_DIRECTIONS_
In which lines of the data does the string "star" appear? Copy every one.

Stored records
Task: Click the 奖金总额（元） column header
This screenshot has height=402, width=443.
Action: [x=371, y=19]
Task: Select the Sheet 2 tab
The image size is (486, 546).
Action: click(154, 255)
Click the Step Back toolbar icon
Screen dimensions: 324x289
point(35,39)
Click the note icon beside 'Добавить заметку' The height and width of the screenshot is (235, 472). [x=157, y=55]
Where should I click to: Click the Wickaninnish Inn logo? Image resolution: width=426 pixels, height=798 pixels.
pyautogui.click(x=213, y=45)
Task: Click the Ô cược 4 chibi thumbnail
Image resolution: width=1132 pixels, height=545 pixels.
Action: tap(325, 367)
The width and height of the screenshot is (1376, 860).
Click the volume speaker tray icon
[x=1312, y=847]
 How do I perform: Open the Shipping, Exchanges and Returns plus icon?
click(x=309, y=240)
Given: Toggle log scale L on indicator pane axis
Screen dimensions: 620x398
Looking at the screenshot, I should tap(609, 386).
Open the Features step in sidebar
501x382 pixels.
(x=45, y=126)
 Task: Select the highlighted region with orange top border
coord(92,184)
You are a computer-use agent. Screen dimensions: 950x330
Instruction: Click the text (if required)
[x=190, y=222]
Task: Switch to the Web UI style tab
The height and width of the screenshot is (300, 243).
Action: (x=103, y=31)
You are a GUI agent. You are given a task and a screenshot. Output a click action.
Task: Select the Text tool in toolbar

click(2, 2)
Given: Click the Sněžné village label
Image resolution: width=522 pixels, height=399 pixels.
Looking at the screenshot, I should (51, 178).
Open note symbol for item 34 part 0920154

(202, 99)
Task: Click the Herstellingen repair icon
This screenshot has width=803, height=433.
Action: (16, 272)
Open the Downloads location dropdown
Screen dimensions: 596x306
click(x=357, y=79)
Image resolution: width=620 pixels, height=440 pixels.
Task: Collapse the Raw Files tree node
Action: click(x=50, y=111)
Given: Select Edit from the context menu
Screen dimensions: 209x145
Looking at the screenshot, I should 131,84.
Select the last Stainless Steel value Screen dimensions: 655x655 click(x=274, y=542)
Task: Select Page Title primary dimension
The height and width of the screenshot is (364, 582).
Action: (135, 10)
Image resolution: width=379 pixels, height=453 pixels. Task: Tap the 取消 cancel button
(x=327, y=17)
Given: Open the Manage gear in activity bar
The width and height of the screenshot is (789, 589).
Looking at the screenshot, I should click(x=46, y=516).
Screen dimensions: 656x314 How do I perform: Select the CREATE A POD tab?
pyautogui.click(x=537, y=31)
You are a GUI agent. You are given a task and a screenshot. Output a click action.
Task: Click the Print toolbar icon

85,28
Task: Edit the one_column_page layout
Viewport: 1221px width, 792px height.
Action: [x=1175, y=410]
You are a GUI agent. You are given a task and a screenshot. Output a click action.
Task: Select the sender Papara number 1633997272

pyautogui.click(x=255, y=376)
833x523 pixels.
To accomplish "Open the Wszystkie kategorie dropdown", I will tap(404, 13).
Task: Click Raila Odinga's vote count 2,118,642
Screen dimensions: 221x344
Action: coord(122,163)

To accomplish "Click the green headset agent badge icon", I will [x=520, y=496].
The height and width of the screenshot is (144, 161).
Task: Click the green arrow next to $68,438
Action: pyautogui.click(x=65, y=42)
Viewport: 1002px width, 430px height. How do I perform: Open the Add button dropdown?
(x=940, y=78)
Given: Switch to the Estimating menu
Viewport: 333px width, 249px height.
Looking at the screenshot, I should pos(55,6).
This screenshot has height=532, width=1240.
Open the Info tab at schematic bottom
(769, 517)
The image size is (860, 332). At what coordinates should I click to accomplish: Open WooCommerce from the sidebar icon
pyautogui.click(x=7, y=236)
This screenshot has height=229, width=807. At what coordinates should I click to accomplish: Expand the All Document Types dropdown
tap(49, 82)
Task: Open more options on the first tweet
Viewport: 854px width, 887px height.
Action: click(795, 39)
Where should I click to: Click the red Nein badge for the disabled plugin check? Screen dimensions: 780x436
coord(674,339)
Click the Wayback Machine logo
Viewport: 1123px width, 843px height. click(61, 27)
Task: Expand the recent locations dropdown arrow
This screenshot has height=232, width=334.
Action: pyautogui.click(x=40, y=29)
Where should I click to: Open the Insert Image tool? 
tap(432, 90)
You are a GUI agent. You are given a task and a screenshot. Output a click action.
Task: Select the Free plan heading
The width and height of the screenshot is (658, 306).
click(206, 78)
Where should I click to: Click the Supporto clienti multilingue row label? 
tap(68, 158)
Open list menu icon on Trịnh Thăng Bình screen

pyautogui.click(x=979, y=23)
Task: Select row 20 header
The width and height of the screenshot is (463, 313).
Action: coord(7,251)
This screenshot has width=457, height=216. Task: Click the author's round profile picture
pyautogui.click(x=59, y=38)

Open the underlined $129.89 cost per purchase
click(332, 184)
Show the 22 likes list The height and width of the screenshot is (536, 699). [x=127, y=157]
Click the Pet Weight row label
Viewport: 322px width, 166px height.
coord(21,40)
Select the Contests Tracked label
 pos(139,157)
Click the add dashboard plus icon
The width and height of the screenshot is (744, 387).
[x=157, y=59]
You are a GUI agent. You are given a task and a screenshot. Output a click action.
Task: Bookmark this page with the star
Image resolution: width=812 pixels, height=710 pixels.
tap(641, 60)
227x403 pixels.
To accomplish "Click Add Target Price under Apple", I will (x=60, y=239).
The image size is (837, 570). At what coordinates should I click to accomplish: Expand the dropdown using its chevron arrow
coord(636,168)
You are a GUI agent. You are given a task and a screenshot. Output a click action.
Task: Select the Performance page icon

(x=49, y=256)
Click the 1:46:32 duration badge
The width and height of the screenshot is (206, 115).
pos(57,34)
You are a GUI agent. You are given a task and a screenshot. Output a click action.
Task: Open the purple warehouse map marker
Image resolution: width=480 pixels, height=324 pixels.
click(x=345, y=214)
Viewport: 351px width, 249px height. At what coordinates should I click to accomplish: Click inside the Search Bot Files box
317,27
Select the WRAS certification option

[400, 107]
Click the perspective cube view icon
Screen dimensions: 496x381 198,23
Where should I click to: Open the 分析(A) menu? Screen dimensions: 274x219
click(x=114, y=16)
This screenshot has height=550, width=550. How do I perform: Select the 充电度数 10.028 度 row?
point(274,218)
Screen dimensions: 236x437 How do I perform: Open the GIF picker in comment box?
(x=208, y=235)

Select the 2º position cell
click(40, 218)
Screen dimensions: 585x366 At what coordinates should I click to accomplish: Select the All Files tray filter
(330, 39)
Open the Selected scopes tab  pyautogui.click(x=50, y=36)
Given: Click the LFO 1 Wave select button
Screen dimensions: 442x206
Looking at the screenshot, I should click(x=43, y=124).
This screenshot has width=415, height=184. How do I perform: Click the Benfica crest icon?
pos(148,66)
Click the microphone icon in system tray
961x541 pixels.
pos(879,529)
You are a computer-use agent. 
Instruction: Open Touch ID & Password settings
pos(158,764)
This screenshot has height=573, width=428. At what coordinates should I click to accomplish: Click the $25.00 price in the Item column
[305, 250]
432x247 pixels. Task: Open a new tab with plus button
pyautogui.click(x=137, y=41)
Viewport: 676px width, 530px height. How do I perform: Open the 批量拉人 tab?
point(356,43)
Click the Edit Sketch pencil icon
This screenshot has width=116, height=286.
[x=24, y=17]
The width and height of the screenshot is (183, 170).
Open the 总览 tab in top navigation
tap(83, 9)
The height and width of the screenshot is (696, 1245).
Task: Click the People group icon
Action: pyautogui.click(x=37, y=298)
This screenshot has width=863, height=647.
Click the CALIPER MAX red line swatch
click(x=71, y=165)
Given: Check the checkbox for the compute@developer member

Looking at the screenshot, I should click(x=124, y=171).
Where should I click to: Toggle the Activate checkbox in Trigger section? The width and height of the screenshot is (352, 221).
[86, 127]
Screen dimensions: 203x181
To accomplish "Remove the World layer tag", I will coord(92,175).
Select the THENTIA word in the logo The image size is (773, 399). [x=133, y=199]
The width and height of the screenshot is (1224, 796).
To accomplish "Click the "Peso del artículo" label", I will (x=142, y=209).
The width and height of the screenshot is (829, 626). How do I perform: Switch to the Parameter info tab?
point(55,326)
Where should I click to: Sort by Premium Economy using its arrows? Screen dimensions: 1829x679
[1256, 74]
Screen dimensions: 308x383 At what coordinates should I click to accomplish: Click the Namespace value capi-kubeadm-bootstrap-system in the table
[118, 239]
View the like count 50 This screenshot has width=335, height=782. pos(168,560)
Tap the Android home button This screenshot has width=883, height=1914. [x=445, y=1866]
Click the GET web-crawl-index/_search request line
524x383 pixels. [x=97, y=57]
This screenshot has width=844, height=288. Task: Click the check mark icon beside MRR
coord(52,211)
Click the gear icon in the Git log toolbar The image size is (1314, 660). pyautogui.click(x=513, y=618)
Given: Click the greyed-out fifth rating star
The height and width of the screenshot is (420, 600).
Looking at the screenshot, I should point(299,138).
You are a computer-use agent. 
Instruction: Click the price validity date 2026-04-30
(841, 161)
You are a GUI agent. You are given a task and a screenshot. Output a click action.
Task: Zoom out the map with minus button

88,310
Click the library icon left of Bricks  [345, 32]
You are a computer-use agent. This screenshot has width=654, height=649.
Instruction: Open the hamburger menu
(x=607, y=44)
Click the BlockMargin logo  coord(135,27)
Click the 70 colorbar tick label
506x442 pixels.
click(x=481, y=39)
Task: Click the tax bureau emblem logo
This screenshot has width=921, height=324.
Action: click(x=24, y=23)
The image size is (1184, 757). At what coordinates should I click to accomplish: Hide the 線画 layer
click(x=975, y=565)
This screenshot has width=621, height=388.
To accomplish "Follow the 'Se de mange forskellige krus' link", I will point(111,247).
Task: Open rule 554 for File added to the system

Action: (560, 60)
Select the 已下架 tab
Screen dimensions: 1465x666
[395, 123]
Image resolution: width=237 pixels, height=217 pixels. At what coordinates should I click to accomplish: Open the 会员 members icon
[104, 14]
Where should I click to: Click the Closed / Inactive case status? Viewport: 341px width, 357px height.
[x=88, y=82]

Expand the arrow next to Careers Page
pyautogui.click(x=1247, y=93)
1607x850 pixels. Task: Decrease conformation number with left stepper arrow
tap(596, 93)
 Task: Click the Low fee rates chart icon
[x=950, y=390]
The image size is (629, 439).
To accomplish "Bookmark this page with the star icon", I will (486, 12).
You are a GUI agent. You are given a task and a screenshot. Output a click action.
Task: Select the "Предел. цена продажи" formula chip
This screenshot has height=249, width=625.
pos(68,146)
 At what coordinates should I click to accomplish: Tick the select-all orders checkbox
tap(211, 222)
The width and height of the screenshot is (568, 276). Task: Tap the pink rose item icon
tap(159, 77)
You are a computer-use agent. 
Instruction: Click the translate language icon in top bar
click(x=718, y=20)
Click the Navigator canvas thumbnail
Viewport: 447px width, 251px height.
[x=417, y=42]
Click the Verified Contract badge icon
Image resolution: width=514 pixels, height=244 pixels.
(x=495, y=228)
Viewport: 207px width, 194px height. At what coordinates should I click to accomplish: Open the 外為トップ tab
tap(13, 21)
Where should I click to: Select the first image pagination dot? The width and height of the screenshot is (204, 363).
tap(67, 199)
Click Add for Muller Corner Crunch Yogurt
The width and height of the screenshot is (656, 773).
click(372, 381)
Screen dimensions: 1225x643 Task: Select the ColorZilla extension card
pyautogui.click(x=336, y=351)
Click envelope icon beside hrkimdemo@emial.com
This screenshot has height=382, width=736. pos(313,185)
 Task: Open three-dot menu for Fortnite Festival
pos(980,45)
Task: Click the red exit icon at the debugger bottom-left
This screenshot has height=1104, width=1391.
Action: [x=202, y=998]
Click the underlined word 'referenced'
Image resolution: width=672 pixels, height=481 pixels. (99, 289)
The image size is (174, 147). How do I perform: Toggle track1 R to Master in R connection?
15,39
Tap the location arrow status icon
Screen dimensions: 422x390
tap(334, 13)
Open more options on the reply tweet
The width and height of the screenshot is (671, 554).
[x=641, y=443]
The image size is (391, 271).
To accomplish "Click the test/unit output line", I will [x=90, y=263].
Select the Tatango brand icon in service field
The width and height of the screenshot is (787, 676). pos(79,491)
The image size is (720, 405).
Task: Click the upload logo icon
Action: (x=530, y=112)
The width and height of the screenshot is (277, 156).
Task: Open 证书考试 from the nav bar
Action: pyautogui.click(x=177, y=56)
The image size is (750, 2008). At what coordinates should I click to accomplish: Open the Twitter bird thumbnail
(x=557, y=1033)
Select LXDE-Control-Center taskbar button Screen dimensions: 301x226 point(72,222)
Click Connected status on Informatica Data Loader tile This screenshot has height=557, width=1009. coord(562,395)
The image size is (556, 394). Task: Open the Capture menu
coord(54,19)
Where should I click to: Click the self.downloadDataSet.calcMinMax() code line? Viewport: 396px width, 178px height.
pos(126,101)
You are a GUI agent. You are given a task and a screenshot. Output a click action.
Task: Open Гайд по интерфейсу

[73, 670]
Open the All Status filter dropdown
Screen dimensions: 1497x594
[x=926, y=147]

_WORKED SOLUTION_
Task: Bookmark this page with the star
Given: Click the greyed-out fifth rating star
To accomplish "Bookmark this page with the star icon", I will (486, 12).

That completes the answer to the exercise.